Era una enseñanza que a fuerza de repetirse una y otra vez se había convertido en una costumbre ya no solo entre los fariseos, sino también entre el pueblo de Israel que marcaba así su distancia de los despreciados y despreciables gentiles, inmerecedores de la gracia y favor del cielo.

Al pedirle a los apóstoles que hicieran exactamente lo mismo cuando en alguna casa o ciudad judía rechazarán las buenas nuevas de Cristo, Jesús les estaba dando un mensaje a los hebreos de esa época. Su rechazo los estaba convirtiendo exactamente en lo que tanto despreciaban.

Con este mandamiento que recibieron los apóstoles, Cristo quería que sus connacionales comprendieran la magnitud de su error al rechazar y despreciar el evangelio con todas sus bendiciones y beneficios. Quería dejar en claro que era una equivocación extremadamente grande para ellos y para sus hijos.

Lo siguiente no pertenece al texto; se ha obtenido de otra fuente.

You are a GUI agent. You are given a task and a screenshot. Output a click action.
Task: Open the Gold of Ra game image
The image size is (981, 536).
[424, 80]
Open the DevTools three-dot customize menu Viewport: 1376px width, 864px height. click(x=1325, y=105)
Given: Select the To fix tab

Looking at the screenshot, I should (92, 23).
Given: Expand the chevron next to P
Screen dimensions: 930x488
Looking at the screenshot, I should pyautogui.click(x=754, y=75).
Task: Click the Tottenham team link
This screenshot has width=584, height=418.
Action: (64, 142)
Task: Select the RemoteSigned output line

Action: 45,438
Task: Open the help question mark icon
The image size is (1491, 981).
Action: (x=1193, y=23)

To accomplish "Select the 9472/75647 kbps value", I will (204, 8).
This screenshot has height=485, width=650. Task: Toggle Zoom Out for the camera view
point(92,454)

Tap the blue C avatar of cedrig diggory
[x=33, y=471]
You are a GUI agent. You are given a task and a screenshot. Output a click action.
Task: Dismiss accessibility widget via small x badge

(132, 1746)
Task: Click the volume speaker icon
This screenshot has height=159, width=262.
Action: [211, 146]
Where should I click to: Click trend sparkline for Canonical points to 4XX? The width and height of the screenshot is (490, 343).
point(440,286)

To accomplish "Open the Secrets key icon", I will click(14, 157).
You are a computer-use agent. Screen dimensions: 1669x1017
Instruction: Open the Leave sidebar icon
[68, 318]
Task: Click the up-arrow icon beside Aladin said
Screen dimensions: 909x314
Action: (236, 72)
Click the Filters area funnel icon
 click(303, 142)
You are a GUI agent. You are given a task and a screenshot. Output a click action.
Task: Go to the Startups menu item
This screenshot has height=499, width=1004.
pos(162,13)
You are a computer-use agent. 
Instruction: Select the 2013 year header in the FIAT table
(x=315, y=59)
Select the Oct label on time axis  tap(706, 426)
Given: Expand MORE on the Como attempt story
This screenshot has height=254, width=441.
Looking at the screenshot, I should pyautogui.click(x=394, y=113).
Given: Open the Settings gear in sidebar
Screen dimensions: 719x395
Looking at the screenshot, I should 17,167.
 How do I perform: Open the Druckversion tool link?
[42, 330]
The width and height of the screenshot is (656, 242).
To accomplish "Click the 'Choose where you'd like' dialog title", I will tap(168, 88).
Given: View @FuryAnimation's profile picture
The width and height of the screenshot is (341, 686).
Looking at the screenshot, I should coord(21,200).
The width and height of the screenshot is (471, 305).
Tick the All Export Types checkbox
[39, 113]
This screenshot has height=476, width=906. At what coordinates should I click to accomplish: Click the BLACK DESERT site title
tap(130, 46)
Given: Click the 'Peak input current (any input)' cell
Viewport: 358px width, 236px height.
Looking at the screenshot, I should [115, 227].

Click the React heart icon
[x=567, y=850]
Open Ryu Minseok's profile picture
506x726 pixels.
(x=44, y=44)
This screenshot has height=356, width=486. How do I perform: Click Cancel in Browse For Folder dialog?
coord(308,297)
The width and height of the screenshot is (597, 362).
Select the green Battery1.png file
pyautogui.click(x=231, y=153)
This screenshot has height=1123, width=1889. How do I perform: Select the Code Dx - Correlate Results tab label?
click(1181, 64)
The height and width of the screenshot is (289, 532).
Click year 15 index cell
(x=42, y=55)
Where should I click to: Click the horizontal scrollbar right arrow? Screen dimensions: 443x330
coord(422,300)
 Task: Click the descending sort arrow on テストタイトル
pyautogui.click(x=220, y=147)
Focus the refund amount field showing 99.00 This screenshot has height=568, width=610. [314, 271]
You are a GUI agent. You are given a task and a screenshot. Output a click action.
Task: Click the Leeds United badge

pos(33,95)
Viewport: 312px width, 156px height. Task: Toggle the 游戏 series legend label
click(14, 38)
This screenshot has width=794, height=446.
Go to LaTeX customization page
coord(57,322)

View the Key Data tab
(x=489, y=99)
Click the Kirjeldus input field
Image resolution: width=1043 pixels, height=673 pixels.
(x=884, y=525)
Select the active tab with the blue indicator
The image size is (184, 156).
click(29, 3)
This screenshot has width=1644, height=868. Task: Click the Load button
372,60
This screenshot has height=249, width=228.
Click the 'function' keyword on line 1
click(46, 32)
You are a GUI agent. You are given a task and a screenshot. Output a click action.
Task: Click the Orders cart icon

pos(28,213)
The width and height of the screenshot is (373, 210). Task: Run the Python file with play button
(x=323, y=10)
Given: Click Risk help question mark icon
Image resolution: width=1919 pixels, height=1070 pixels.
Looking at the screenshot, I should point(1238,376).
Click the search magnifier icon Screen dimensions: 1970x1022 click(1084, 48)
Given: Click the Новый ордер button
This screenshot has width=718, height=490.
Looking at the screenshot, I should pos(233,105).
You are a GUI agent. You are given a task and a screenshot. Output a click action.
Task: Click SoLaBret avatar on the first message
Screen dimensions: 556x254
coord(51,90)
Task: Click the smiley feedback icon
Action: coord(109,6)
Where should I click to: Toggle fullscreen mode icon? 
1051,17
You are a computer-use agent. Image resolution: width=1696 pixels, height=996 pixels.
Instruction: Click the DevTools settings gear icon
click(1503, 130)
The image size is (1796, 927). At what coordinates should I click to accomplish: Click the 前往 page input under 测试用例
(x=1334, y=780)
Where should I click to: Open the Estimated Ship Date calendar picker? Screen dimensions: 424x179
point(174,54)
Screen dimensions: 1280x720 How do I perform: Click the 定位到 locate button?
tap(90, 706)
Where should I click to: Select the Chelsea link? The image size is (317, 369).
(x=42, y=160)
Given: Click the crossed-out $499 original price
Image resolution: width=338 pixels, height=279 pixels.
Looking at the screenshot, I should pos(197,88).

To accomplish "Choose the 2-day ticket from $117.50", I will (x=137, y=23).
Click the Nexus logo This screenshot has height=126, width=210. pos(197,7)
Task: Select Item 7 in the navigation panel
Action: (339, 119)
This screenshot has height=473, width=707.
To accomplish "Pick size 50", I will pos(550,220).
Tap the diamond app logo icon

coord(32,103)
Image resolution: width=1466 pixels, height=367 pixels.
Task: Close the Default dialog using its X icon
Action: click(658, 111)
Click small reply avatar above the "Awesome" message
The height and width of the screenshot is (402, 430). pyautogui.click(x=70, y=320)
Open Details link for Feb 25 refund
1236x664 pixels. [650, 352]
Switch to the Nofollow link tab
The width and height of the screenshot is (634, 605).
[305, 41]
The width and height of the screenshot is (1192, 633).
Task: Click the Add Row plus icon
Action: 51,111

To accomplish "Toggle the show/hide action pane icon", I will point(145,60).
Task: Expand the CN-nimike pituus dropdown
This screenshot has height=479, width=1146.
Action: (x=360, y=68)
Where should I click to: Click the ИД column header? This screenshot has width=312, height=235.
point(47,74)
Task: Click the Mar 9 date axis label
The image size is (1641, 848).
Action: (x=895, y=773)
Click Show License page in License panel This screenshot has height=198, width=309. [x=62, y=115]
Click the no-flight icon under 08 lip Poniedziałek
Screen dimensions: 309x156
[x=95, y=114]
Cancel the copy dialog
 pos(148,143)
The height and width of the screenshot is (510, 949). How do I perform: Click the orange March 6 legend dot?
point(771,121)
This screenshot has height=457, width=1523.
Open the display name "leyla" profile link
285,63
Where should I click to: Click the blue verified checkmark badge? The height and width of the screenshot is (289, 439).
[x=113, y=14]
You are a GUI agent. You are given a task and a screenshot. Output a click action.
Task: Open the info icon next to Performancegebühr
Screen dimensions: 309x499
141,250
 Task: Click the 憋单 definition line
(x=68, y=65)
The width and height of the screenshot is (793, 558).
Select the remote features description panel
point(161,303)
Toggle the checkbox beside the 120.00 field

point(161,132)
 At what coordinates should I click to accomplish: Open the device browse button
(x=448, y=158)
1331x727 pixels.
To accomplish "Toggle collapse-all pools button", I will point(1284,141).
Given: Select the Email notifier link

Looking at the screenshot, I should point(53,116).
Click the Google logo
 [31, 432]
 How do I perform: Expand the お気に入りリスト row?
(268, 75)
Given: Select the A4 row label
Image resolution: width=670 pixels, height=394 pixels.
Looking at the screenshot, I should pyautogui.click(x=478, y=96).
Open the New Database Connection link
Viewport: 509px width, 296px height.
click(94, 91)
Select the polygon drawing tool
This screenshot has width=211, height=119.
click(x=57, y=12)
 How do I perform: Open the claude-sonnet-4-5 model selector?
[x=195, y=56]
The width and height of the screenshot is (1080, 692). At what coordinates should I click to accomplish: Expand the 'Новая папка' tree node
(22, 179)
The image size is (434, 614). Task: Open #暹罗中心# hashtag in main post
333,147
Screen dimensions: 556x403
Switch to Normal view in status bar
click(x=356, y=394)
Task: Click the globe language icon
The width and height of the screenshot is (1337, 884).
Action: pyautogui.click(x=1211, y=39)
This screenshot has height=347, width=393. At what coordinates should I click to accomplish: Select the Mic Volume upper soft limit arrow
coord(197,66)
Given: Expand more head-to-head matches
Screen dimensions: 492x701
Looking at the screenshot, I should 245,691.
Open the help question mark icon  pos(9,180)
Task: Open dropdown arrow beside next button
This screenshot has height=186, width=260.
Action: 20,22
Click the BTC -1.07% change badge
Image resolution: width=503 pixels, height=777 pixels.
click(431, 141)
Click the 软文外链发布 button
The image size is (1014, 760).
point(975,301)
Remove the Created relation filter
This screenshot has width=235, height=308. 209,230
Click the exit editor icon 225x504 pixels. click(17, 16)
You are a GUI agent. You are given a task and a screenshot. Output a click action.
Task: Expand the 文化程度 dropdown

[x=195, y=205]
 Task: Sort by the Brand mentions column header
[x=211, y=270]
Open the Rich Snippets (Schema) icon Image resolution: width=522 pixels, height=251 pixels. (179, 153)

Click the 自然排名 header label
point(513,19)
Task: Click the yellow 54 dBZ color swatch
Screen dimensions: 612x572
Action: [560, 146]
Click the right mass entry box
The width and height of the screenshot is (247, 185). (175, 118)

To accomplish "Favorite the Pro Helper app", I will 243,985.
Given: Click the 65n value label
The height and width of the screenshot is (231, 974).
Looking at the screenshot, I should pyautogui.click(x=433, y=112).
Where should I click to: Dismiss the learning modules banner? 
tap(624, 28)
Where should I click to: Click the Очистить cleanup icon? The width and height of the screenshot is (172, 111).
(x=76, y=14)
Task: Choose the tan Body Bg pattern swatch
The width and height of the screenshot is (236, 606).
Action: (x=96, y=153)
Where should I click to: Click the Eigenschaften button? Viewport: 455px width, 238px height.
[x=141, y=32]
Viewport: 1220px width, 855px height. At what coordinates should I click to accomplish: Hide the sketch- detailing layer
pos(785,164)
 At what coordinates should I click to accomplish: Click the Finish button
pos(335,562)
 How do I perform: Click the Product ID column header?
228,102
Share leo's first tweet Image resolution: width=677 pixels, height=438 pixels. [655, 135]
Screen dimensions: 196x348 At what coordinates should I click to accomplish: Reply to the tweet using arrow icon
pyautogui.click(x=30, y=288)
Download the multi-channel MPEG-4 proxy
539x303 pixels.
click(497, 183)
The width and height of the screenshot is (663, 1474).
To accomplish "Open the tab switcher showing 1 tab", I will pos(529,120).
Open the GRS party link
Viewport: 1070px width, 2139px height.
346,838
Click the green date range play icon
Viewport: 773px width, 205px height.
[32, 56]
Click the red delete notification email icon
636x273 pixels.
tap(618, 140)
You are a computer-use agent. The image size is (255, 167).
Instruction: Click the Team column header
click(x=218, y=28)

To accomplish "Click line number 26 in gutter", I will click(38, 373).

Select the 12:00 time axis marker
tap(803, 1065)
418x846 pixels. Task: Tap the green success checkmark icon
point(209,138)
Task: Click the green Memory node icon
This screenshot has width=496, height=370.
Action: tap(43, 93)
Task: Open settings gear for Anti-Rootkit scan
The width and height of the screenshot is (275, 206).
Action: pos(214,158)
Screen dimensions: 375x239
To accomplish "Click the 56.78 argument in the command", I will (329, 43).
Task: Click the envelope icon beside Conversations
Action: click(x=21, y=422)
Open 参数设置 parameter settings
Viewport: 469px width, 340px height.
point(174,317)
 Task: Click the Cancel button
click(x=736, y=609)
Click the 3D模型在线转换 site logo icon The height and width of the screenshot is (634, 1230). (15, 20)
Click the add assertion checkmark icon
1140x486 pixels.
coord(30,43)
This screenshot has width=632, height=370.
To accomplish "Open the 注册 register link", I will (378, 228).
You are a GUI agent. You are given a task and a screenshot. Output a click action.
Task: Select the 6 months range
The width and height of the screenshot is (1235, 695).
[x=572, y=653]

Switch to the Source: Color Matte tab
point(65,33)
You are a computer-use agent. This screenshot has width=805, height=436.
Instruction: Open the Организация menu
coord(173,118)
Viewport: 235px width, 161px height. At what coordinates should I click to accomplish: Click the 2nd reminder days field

Pablo y Bernabé se sacudieron el polvo de sus pies en Antioquía de Pisidia por los judíos que no solo se opusieron a la predicación del evangelio, sino que los persiguieron. Sólo allí vemos al apóstol haciendo esto. Lo que indica que fue una lección para los judíos propiamente.

El mensaje de Cristo a sus discípulos con esta orden fue la de hacerle ver a las personas el grave error de desoír el mensaje de la salvación para sus almas. Y a nosotros los gentiles recordarnos que al creer en él hemos tomado la mejor decisión que podíamos hacer en nuestra vida.

Cristo se apiadó de nosotros y nos ha regalado su salvación, obtenida con mucho sacrificio y con mucho dolor. Bendito es su nombre para siempre. Considero que a nosotros no nos toca sacudirnos los pies con quienes rechazan el evangelio, sino apelar a la misericordia de Dios para que les abra los ojos. Para que les de otra oportunidad de conocerlo.

Muchos de nosotros no aceptamos las buenas nuevas a la primera, algunos lo hicieron después de muchos años. No me imagino si quien me habló por primera vez de Cristo se hubiera sacudido el polvo de sus pies ante mi necedad.